◆ WHAT THE EXERCISE ASKS
Copy every line from the data below in which the string "agent" can be found.

◆ DATA FOR REVIEW
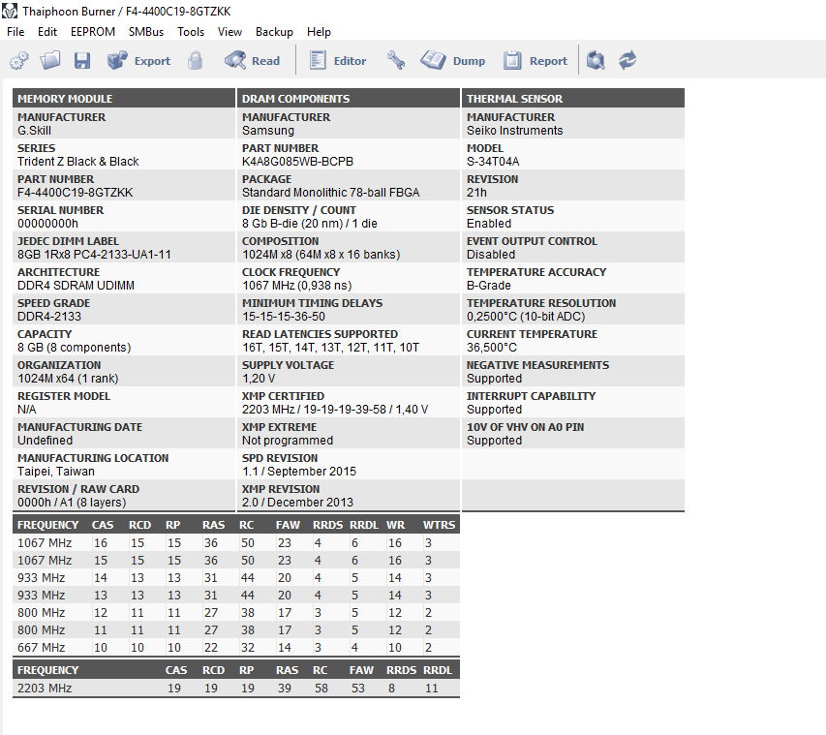Click the save floppy disk icon

(x=82, y=61)
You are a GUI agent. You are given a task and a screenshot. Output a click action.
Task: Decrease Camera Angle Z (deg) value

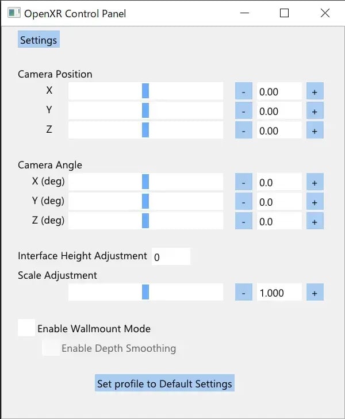(243, 221)
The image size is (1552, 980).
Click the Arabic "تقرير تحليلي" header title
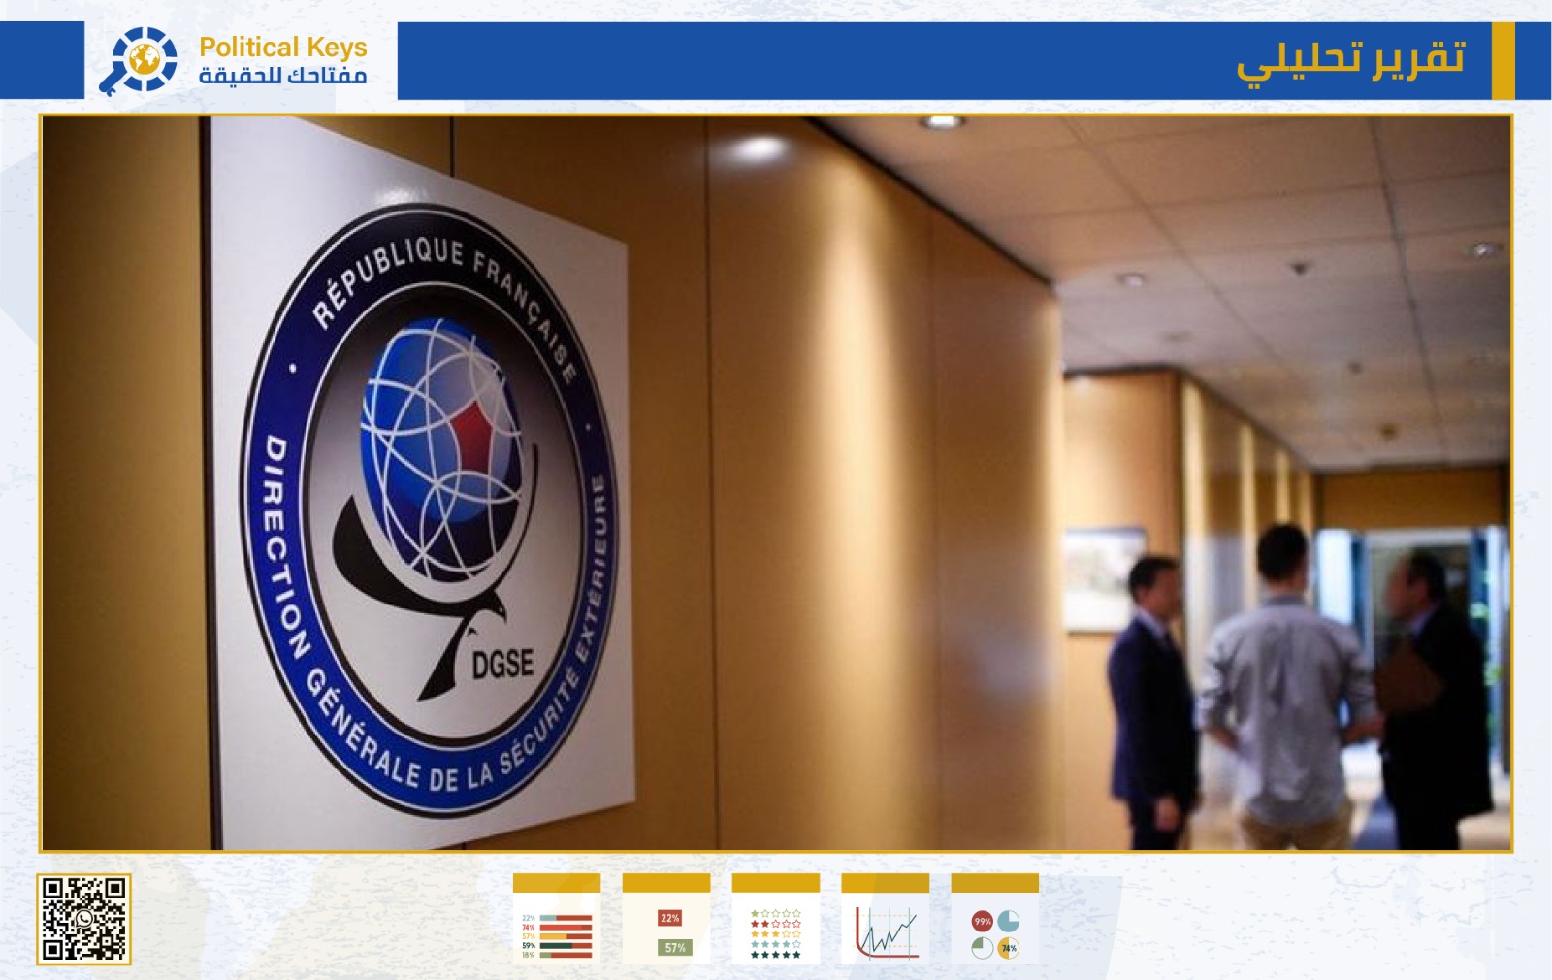pyautogui.click(x=1350, y=60)
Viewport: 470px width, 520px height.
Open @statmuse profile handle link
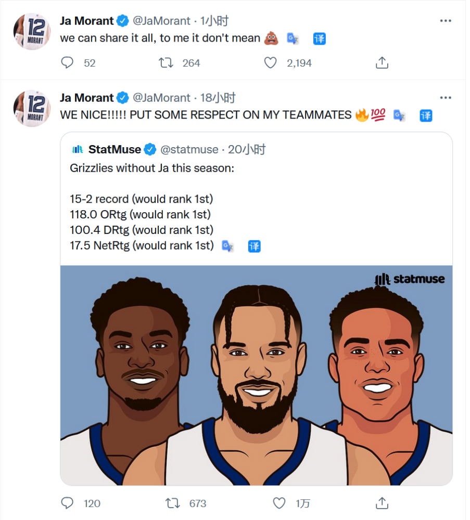[189, 150]
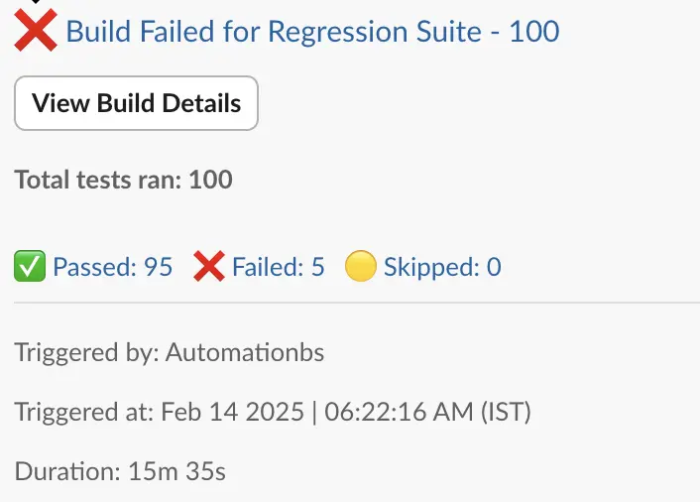Open the Passed: 95 link
Image resolution: width=700 pixels, height=502 pixels.
click(x=112, y=267)
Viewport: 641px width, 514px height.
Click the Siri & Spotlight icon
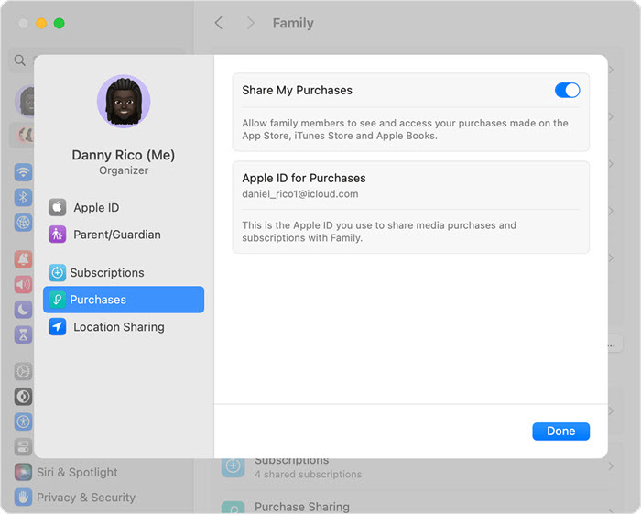tap(23, 473)
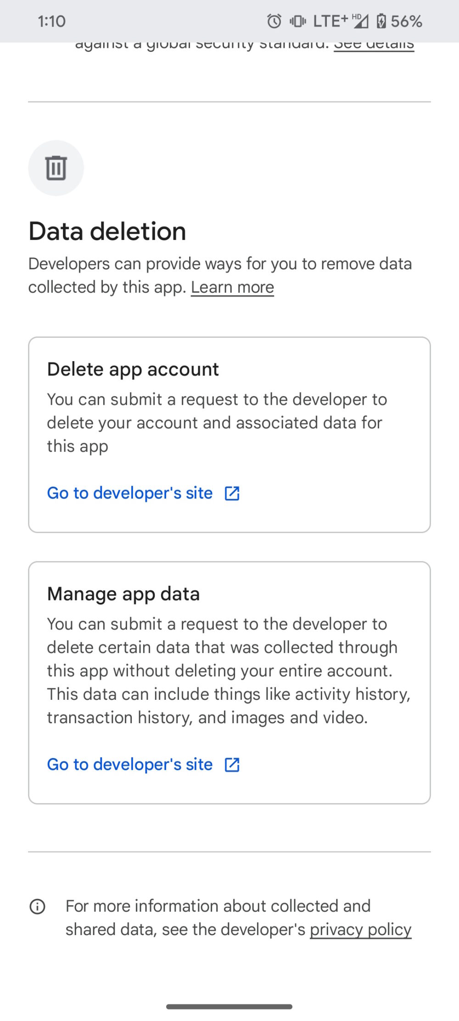Click the external link icon beside Delete app account link
This screenshot has width=459, height=1021.
[232, 493]
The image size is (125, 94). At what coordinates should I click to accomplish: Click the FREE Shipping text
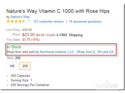click(x=71, y=35)
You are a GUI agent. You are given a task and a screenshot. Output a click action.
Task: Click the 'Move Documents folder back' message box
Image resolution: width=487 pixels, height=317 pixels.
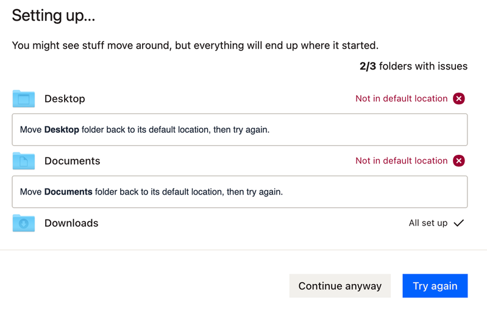coord(240,192)
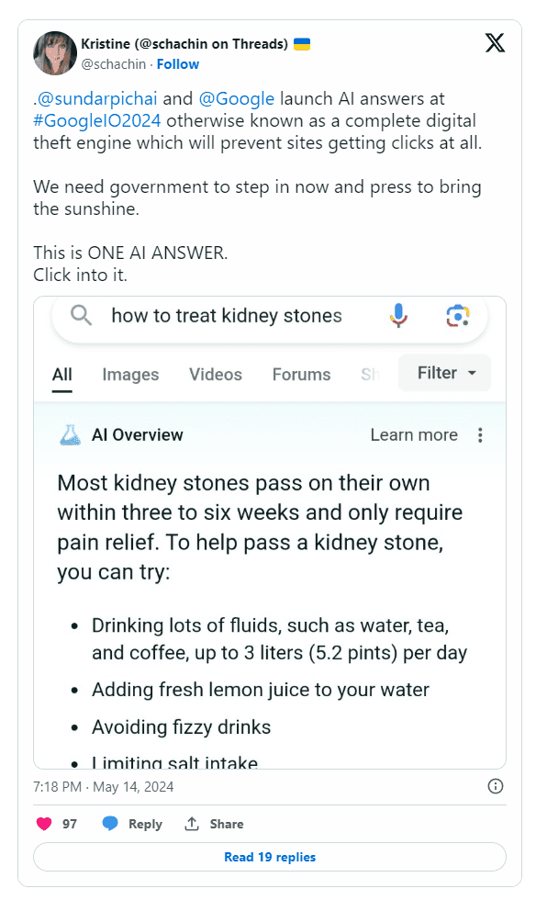The height and width of the screenshot is (900, 536).
Task: Switch to the Videos tab
Action: (x=216, y=375)
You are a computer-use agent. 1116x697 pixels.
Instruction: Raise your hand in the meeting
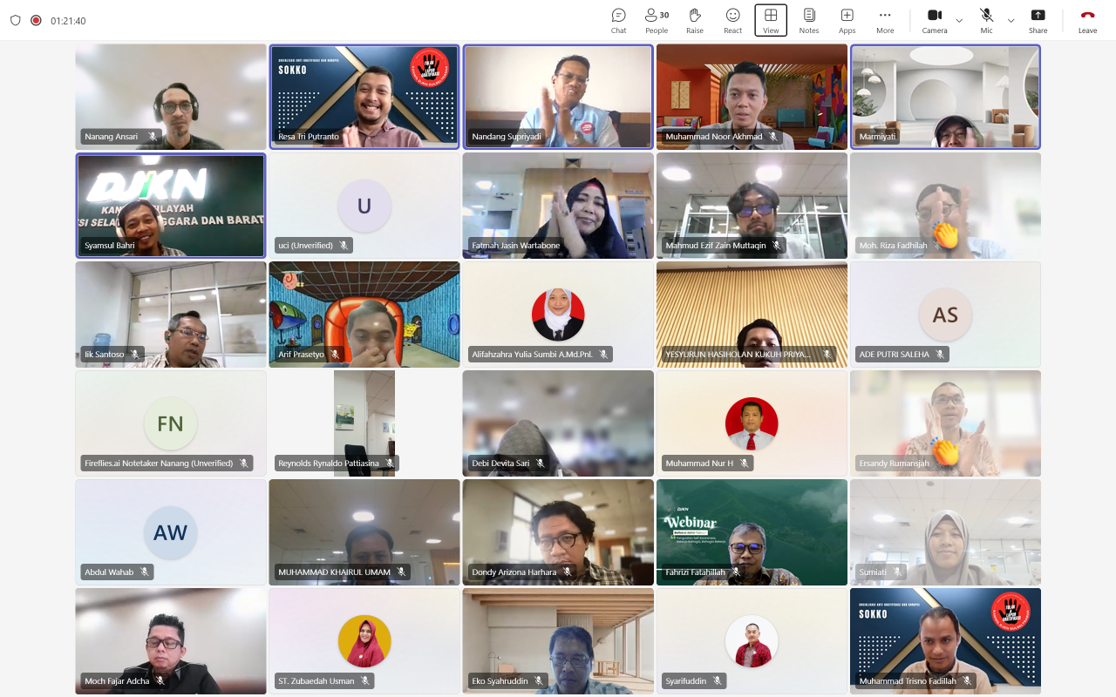tap(695, 20)
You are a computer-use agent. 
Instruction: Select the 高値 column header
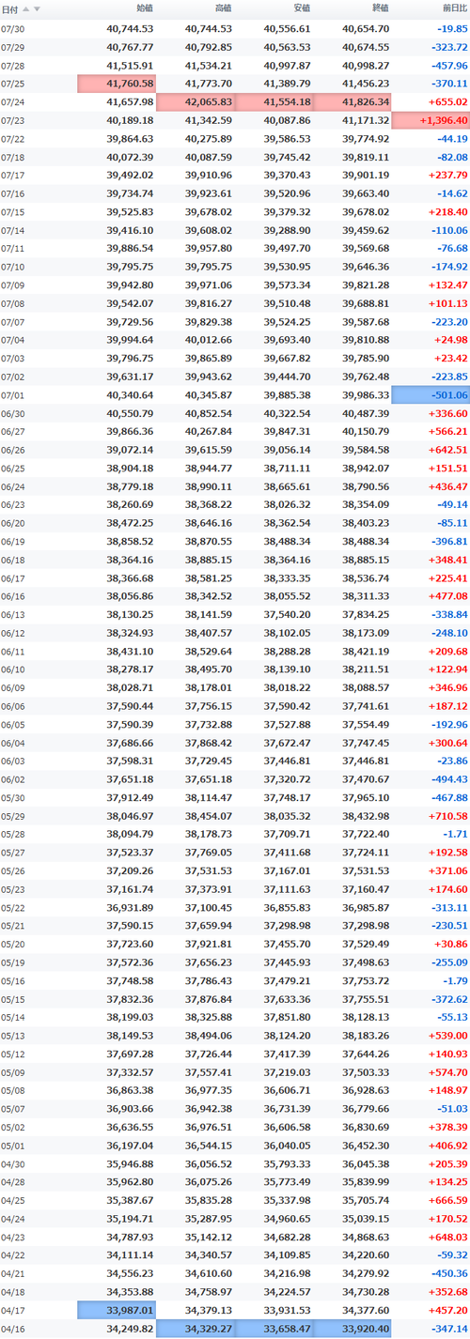coord(223,8)

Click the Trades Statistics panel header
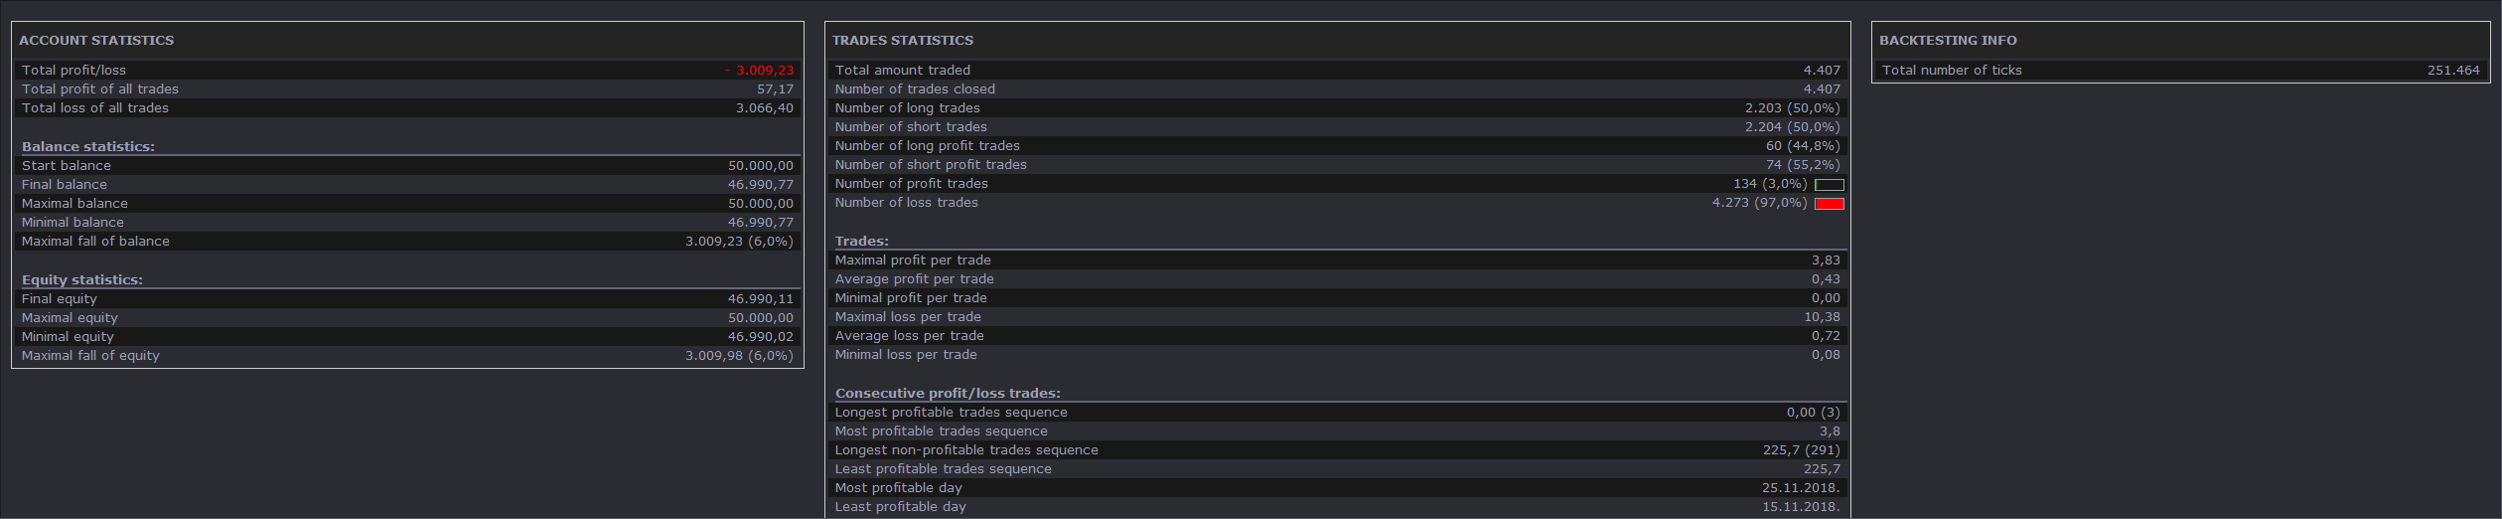click(903, 41)
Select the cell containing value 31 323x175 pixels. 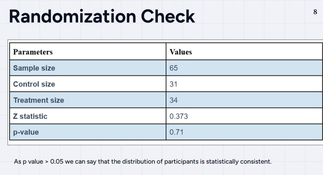pyautogui.click(x=244, y=84)
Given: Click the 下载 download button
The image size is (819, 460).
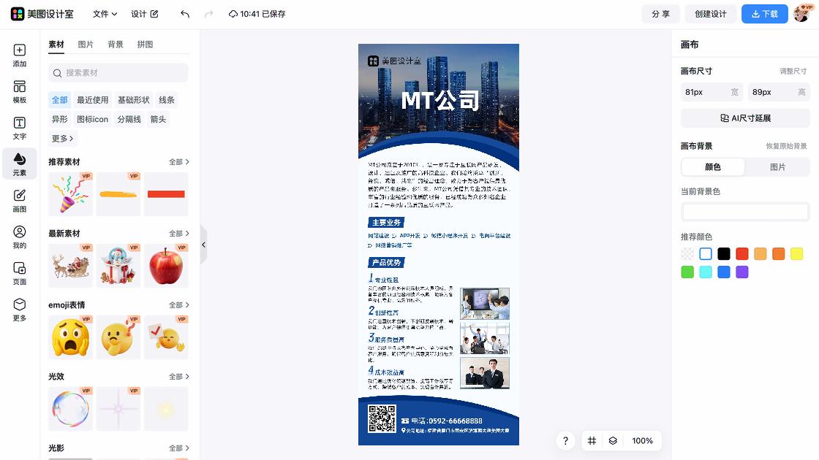Looking at the screenshot, I should pos(764,13).
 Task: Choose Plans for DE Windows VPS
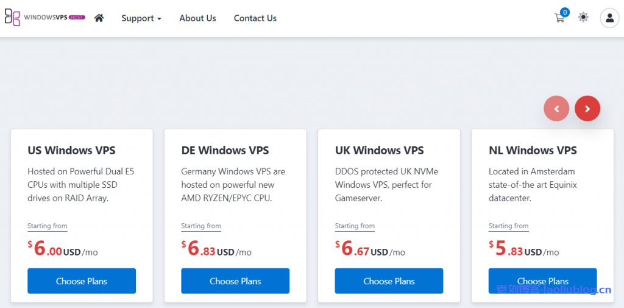(x=235, y=281)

◆ RESPONSE
You are a GUI agent. You are given a task and a screenshot. Output a click action.
You are a GUI agent. You are given a task and a screenshot. Output a click action.
You are a computer-use agent. 1116x697 pixels.
You are a computer-use agent. 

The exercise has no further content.